Every line of the data below is to be given again as it appears, with the images removed.

Stored records:

== Segment start ==

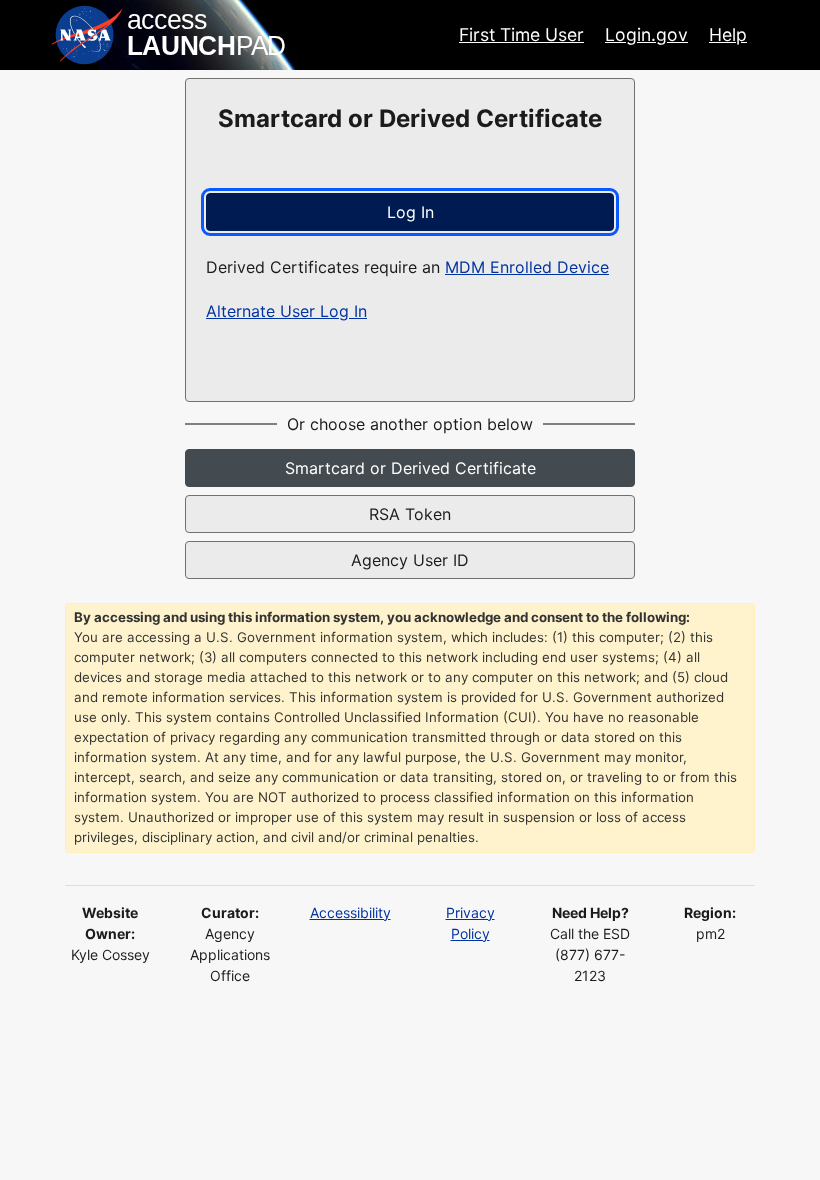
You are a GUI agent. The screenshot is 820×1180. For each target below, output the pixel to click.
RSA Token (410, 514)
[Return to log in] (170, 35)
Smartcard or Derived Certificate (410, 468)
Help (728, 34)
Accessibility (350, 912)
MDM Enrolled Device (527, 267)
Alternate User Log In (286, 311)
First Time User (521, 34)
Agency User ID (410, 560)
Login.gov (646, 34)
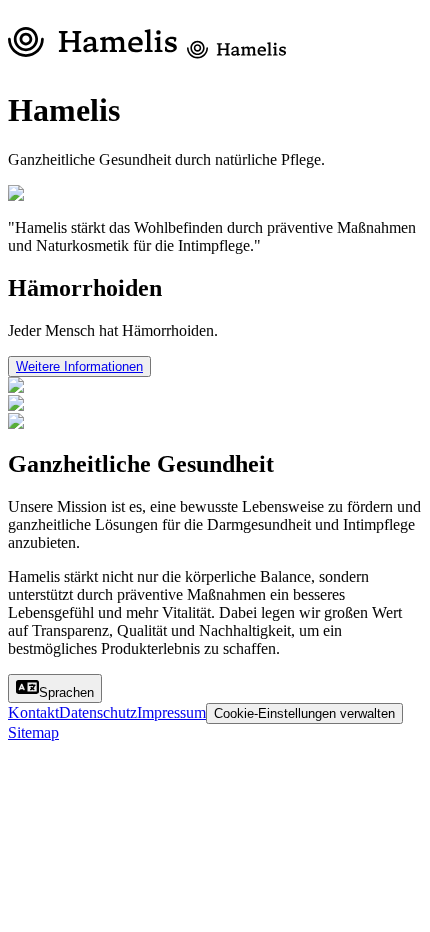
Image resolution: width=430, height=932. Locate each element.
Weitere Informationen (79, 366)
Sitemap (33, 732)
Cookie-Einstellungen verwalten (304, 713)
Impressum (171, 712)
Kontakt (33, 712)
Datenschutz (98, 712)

== Segment end ==

= Solution to the problem =
You are a GUI agent. The screenshot is 820×1180. For each target below, output the pixel to click.
RSA Token (410, 514)
[Return to log in] (170, 35)
Smartcard or Derived Certificate (410, 468)
Help (728, 34)
Accessibility (350, 912)
MDM Enrolled Device (527, 267)
Alternate User Log In (286, 311)
First Time User (521, 34)
Agency User ID (410, 560)
Login.gov (646, 34)
Image resolution: width=430, height=932. Locate each element.
Weitere Informationen (79, 366)
Sitemap (33, 732)
Cookie-Einstellungen verwalten (304, 713)
Impressum (171, 712)
Kontakt (33, 712)
Datenschutz (98, 712)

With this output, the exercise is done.